## YOUR INSTRUCTIONS
Go through the entries below and work out how many lines include "with"; give only that number.
:: INFORMATION SHOWN
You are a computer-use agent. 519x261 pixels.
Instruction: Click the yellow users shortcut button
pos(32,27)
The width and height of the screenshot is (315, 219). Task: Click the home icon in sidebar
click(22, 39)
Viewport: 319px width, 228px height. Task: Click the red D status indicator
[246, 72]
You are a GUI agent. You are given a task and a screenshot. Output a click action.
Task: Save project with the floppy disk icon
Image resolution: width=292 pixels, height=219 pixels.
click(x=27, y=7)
::::
:: INFORMATION SHOWN
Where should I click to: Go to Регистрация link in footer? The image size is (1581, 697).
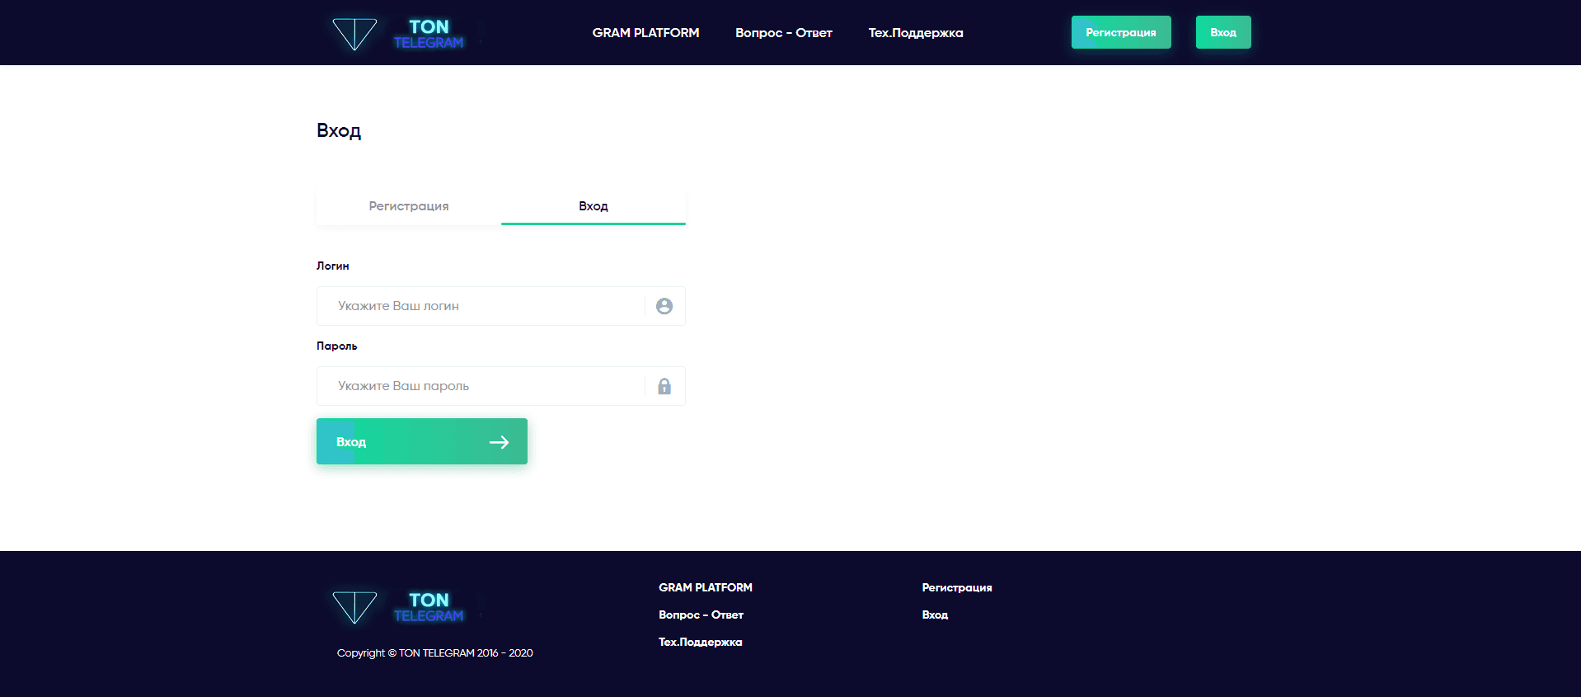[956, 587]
::::
:: INFORMATION SHOWN
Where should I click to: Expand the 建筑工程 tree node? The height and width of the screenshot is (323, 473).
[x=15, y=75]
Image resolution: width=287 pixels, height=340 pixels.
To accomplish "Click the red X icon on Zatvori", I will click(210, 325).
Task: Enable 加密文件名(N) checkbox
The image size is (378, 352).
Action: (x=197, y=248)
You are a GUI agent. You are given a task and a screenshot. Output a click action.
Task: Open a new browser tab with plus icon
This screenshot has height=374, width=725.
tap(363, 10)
::::
## PROBLEM SOLUTION
2